Perhaps it’s time to reevaluate the parameters of city council meetings altogether. When discussing the drawbacks of in-person meetings, Waszczak mentioned that public buses run less frequently at 7 p.m. when meetings begin, and are even scarcer at 10 or 11 p.m. when they adjourn. These late hours can also be tough for councilmembers with full-time jobs and families. Would a possible solution, then, be to start the meetings earlier, say 5:30 or 6 p.m.? Or, rather, could we shift them to Saturdays, when more people are free? Motions have long been in place elsewhere to reschedule other democratic activities, such as voting, to weekends.

As for continued virtual participation, why not move the meetings to a temporary space where temporary microphones and cameras could be set up? Those who can’t attend in person can submit their comments ahead of time and watch them read aloud. This is hardly different from speaking unseen to a computer before disappearing for the rest of the meeting. The intricacy of built-in microphones and cameras from the council chambers might be difficult to replicate, but surely someone on the city payroll with the technical chops can find a large enough room to rig the AV setup required for such a feat. Or, the city could simply adopt Laurel’s method of rotating between virtual and in-person meetings.
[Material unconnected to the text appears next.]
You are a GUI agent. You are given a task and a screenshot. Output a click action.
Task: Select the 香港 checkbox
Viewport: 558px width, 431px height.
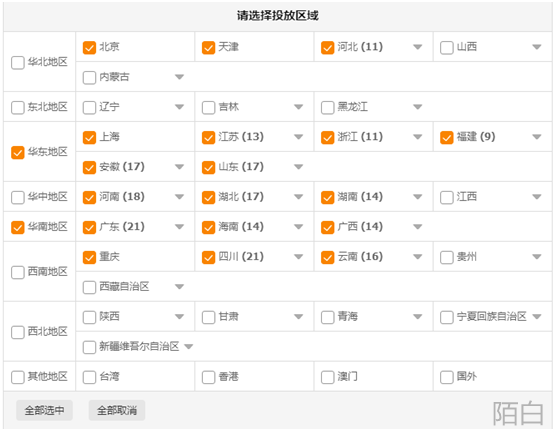(x=209, y=377)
Measures like this would suffice until the council chambers can be completed, or until a date for that completion can be given.

It’s important for politicians and their constituents to be present in the same room, feel that responsibility to one another, share something — even if it’s just the same exit or a “Bless you” following a sneeze — to ensure that one is not above the other, that no one is separate and untouchable.

I recently watched a video of that last in-person city council meeting, from March 2020. Maybe it was the dramatic irony of the Purell being passed around between comments, or the foreknowledge of the years of isolation and tragedy that would ensue. But something about the meeting struck me as incredibly human. Mayor Candace Hollingsworth called music teacher Nevilla Ottley to the dais to praise her for 32 years of service, hugging her twice in the process. Councilmembers and citizens mired themselves in a lively, often comical, discussion about legalizing backyard chickens. A resident named Marshall requested that African American men be included on the Race and Equity Task Force and remarked on the class differences between East and West Hyattsville. It was beautiful. 

Yet I couldn’t help noticing that over half the city councilmembers from that meeting have now been replaced. Which means seven out of 10 sitting Hyattsville councilmembers have never experienced an in-person city council meeting. 

Is this, then, a transitional generation, ushering us into an era of purely virtual government? Or is it merely a matter of newer councilmembers needing to experience that atmosphere once or twice in order to understand its importance? The nature of frontiers is that lines of demarcation are difficult to draw. But the line must be drawn somewhere.

 

Griffin Limerick is the managing editor of the Life & Times.